Articles Helpful Hints Newsletter

The Importance of Attic Ventilation

Often one of the most overlooked aspects to a home, is a properly ventilated attic space. Homeowners may strictly think of their attic space as an extra area to store overflow and/or unwanted household items. While, in fact the attic serves a much greater purpose. The attic is the primary factor in whether or not the roof will ventilate properly, and is used to regulate temperatures in all four seasons.

Attic ventilation depends on three equally important elements. Proper intake at the eaves, proper exhaust near the peak of the roof, and adequate attic insulation.  All of these elements are equally important due to the fact that in order to achieve proper attic ventilation, you must have a BALANCED SYSTEM of intake and exhaust. Without a balanced system, a fury of problems can occur within the home. 

In the summer, the hot sun beating down on the roof, without a continuous flow of fresh air coming in at the eaves, will result in the attic space drastically rising in temperature. This heat being trapped inside the attic space can make its way downward into the living space, causing uncomfortable living conditions. Air conditioning units will be forced to work harder than normal just to achieve the same level of comfort in the house, causing energy bills to rise. With a natural flow of fresh air coming in at the eaves, it will prevent heat in the attic from compounding on itself and at the same time move the hot air toward the exhaust at the peak, and therefore out of the attic space. This results in a more comfortable living environment and less expensive energy bills.

The Winter months are just as important as the Summer months for ensuring that the attic space is properly ventilated. Inadequate ventilation in the winter can result in the forming of ice damns. Ice damns occur when snow and ice melt at the top of the roof from attic heat loss. This melting of snow and ice will travel down the roof line and refreeze at the eaveline and begin to build up, forming a damn. When the frozen damn begins to melt, water can find its way under the shingles, down the roof deck, and makes its way through the walls or ceiling of the interior of the home. Proper ventilation allows for the necessary cold air coming from the eaves to mix with the hot air inside of the attic, that results from heating the house and all of the house hold daily duties, which slows down the snow melting and helps reduce ice damns from forming.

But how does a homeowner ensure that they have proper attic ventilation? This question can be an easy one to answer. Intake, Exhaust, and Insulation are the key factors to consider. Common forms of exhaust are Roof Vents, Power Vents, Turbine Vents, and Ridge Vents. It is important that a homeowner have only one form of exhaust vent on their home near the peak. Mixing different types of exhaust vents on the roof can cause a negative effect, as they begin to work against each other. A contractor must decide which type of exhaust vent works best for the home, and have it evenly spread throughout on their roof. Equally as important and exhaust vents are intake vents. A balanced system of attic ventilation depends on intake. You can NEVER have enough intake for your attic space. The more intake of natural fresh air the better. Common forms of intake are Soffit Vent and Edge Vent. Continuous intake is the ideal form of intake for the attic space. Every attic cavity should be constantly filled with natural fresh outside air through its intake to ensure that the attic temperature is kept at a reasonable temperature. 
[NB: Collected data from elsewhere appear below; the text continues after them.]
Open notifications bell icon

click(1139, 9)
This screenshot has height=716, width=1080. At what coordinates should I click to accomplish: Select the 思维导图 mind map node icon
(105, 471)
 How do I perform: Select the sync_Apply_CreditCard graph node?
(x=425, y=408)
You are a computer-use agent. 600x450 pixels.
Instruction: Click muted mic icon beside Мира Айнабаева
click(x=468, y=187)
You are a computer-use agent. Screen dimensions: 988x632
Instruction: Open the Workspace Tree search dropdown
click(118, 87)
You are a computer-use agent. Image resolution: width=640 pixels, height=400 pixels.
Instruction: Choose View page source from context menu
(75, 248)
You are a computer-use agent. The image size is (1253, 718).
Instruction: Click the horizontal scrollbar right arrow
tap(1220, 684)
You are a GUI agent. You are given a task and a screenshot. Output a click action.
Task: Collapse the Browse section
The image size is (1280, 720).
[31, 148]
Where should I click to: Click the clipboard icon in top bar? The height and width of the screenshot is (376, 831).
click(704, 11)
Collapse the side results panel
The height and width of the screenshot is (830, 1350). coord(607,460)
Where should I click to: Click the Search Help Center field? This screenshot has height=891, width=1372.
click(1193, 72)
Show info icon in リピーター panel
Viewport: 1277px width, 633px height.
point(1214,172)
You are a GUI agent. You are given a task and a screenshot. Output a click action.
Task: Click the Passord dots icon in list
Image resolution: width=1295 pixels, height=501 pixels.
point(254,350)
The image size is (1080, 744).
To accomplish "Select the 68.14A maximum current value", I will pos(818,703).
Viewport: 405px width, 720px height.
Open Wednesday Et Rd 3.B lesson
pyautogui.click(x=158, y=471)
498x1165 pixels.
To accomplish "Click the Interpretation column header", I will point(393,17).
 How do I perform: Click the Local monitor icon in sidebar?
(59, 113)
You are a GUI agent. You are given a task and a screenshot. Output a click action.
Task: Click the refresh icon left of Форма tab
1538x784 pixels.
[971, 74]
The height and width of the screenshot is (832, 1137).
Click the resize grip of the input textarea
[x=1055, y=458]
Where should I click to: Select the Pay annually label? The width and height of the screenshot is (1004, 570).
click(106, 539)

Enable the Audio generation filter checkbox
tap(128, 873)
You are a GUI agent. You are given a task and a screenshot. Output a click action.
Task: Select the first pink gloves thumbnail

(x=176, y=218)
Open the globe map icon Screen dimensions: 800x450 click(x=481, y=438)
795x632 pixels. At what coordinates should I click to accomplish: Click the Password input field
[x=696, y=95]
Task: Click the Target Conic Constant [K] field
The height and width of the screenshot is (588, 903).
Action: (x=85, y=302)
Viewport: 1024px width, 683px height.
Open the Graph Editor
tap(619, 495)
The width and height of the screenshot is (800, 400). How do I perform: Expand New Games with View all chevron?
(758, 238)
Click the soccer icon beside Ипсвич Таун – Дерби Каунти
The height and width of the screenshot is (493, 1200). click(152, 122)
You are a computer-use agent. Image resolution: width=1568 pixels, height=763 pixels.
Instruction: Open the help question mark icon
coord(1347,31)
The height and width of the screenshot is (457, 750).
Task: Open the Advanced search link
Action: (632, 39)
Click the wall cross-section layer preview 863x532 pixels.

A good rule of thumb is that the attic temperature should be no more than 15-20 degrees different than the outside temperature. Any more than 20 degrees difference from the outside is a sign of inadequate attic ventilation. If you have any questions regarding your attic ventilation, there is no better expert to call than the experts at Lockhart Roofing

State of Michigan Contractor
City of Flint Contractor
Registered Contractor in Local Cities & Townships

Licensed | Bonded | Insured | Workman's Comp

Newsletter

We promise not to spam!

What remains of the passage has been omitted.